Abstract

Providing critically ill neonatal patients with parenteral nutrition, medication, fluids, and access to blood sampling is essential in intensive care units. One option for blood sampling is the great saphenous vein within the proximal thigh, and near the medial malleolus in neonates via ‘conventional’ landmark and ultrasound techniques. Practitioners in many countries still use the traditional landmark approach to locate the great saphenous vein in neonates, regardless of access to ultrasound. We aim to provide measurements that accurately describe the anatomy of the great saphenous vein in neonates to aid in cannulation success. The great saphenous vein was exposed in the proximal thigh and near the medial malleolus by reflecting the skin in 31 and 30 formalin-fixed neonate cadavers, respectively. Pins were placed at essential bony landmarks and soft tissue structures. The termination of the great saphenous vein within the proximal thigh can be located 6.8 ± 1.5 mm inferior to the inguinal ligament. The average shortest distance from the medial malleolus to the great saphenous vein was 4.3 mm, 2.0 mm anterior, and 3.1 mm superiorly.

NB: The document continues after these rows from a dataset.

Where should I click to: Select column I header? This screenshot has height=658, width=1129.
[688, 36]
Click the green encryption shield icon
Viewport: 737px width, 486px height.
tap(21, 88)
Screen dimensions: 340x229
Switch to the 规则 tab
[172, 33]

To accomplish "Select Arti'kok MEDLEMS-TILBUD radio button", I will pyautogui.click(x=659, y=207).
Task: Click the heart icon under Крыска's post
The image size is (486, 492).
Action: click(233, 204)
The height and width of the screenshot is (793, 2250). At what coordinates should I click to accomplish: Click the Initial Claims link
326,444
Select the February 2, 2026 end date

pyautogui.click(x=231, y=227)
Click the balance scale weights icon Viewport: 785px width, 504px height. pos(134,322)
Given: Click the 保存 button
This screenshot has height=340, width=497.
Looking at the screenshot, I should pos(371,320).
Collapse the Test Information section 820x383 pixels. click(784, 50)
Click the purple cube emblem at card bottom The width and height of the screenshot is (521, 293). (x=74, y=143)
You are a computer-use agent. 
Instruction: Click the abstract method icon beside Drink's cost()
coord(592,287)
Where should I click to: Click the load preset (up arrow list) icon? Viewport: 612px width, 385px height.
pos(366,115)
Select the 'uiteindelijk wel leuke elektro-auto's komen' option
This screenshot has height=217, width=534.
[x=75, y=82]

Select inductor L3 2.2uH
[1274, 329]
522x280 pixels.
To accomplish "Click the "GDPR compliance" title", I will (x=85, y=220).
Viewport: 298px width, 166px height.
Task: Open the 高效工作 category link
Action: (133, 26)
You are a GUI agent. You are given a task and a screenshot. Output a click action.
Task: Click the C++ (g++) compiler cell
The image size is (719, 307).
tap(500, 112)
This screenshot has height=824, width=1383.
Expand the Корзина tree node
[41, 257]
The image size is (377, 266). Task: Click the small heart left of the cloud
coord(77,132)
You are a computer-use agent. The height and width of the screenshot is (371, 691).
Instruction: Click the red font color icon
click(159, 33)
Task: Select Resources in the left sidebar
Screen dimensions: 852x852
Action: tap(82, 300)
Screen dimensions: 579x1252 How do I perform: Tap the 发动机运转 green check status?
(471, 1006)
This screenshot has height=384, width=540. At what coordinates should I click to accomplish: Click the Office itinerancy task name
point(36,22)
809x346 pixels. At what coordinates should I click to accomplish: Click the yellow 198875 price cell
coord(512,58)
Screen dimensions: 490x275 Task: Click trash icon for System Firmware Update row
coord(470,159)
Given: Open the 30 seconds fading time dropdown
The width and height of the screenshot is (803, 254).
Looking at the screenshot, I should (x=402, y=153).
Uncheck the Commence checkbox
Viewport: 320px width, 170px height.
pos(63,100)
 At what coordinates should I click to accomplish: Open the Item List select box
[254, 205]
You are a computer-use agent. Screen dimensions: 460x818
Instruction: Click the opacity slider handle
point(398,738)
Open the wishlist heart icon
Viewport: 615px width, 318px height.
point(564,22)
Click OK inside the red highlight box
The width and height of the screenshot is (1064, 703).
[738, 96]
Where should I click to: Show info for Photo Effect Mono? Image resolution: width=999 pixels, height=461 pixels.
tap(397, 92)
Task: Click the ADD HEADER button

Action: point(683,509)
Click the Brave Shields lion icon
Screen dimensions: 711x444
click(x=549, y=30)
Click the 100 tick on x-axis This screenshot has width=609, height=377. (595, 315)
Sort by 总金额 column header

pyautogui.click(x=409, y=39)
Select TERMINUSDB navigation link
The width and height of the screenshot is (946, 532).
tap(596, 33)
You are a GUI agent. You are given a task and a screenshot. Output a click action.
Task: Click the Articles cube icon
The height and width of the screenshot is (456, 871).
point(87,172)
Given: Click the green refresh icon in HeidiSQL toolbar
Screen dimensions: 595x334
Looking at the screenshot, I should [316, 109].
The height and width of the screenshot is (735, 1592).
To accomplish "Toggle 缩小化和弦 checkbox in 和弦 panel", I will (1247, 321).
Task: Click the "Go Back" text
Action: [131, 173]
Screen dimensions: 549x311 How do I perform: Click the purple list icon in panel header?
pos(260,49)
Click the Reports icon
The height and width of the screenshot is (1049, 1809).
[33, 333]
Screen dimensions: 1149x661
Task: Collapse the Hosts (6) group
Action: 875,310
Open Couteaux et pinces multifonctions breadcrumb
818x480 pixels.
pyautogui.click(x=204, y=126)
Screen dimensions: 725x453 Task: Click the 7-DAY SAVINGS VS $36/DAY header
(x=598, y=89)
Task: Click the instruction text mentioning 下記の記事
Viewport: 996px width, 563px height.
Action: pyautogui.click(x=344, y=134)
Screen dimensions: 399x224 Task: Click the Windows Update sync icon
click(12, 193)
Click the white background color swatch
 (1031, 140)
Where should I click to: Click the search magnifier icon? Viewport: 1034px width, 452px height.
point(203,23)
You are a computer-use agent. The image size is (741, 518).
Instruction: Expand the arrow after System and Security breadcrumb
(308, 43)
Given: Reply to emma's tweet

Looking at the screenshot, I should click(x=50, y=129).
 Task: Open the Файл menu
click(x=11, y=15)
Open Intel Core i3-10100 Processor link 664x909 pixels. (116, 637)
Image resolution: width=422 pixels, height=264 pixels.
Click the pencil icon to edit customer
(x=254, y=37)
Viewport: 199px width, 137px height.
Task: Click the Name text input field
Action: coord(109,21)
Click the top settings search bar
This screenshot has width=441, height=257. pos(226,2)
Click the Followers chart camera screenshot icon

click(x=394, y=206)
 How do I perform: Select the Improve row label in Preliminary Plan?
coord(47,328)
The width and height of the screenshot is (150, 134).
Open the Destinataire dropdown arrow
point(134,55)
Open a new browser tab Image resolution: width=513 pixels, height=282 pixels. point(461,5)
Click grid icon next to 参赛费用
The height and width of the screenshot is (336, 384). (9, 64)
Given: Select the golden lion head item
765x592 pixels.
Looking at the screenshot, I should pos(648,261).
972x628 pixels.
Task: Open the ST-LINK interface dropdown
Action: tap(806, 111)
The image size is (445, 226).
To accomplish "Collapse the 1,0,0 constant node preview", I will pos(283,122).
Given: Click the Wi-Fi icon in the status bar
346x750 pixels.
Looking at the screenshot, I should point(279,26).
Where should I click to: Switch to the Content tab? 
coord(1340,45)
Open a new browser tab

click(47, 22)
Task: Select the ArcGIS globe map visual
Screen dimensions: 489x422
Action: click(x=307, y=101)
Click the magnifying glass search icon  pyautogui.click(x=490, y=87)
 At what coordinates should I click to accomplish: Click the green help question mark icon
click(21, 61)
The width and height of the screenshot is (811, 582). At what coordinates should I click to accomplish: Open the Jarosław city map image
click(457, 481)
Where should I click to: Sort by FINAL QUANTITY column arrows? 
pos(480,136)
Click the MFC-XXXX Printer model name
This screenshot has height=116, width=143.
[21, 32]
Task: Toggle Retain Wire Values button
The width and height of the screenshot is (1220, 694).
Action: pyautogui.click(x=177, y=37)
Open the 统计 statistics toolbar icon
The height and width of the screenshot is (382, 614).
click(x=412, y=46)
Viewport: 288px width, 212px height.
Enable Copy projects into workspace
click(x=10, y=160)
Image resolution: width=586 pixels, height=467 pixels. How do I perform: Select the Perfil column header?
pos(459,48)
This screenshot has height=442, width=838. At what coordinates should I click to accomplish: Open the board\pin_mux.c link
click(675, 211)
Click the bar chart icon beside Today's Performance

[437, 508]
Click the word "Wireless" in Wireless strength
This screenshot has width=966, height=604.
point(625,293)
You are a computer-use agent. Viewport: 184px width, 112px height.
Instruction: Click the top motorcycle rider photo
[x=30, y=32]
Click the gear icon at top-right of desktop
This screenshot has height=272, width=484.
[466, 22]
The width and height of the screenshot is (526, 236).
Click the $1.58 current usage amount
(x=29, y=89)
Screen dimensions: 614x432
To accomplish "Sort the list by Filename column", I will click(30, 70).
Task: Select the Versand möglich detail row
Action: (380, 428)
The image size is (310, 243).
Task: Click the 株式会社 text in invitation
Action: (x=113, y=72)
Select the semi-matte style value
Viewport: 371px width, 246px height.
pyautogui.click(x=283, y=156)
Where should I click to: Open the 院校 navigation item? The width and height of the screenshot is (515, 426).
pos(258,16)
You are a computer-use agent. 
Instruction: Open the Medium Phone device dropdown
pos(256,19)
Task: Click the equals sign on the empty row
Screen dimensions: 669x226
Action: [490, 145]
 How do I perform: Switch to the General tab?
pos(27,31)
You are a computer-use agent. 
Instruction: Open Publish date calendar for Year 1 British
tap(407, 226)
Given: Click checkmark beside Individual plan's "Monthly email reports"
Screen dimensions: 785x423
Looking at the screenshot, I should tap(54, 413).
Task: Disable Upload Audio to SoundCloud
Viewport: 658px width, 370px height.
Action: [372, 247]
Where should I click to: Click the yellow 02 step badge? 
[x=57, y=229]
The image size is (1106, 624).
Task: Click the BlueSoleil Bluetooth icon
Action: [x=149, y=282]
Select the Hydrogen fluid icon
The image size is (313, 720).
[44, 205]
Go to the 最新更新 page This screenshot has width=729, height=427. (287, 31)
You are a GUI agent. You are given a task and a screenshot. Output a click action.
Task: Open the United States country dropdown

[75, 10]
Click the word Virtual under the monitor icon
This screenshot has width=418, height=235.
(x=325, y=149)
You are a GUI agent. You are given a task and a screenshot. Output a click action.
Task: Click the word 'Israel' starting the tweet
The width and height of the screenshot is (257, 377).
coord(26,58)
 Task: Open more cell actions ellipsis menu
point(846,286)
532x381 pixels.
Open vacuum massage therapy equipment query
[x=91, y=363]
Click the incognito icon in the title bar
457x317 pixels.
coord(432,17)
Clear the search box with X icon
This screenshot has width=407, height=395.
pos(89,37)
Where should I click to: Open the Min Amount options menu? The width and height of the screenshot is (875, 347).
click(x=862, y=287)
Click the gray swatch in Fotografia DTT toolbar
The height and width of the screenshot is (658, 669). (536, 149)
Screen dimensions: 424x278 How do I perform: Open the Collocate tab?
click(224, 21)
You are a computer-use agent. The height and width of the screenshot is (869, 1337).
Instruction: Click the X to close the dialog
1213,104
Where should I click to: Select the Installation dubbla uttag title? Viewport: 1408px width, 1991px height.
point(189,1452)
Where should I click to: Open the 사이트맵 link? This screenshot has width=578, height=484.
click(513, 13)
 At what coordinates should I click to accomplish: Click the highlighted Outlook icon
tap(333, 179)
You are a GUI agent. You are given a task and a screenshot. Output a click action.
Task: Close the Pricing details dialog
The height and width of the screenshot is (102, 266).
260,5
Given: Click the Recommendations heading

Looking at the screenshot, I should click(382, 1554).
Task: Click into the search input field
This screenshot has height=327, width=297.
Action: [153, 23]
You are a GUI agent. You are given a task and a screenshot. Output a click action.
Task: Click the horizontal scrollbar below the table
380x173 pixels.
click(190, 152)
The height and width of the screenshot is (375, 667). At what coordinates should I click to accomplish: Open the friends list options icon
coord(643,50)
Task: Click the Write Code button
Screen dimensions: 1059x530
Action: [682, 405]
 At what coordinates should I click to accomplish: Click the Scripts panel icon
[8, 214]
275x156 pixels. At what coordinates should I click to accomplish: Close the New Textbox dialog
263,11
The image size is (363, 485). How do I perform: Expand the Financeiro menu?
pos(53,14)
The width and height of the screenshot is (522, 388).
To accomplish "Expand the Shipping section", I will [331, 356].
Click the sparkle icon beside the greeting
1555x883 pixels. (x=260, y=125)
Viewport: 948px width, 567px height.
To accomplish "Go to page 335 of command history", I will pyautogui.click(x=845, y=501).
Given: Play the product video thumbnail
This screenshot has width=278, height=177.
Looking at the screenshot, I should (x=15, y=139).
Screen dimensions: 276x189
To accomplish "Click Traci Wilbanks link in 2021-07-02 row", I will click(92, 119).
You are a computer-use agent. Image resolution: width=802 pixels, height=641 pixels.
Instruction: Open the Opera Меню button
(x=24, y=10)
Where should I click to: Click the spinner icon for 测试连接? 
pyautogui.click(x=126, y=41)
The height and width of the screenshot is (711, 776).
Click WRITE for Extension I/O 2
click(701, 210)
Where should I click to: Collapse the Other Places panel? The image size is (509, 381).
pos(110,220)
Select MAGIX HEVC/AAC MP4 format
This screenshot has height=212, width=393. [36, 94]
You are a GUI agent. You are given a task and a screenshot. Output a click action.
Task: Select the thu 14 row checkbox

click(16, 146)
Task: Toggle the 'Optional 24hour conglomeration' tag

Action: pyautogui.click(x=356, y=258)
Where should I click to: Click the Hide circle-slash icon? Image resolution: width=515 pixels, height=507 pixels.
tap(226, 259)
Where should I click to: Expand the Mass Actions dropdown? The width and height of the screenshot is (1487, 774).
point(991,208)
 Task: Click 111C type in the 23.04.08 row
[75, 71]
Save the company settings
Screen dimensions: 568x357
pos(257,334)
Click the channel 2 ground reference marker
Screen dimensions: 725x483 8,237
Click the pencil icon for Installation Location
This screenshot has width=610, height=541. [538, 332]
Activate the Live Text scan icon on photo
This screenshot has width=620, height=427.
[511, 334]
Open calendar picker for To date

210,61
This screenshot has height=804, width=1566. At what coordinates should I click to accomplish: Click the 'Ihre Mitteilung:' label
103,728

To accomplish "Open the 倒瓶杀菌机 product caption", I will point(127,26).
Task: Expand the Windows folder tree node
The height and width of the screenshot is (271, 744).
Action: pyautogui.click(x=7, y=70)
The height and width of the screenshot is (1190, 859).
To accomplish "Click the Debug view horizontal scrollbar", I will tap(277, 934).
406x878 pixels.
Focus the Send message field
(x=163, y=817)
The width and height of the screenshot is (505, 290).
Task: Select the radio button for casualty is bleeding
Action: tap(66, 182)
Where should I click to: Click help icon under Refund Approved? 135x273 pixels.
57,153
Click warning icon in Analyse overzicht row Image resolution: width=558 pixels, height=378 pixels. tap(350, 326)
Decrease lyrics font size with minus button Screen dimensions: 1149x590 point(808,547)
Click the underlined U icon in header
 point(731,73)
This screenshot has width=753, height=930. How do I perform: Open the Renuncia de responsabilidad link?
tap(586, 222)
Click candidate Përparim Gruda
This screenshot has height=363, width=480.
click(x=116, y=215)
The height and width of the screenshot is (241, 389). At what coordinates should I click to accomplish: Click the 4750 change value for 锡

The diameter of the great saphenous vein in the proximal thigh and at the medial malleolus ranged between 1.4 mm and 1.6 mm, and 0.9 mm and 1.1 mm, respectively with a 95% confidence level. Our results provide a more accurate description to gain venous access through the great saphenous vein. However, if available, ultrasound should be used to locate and confirm the diameter of the great saphenous vein in the lower limb.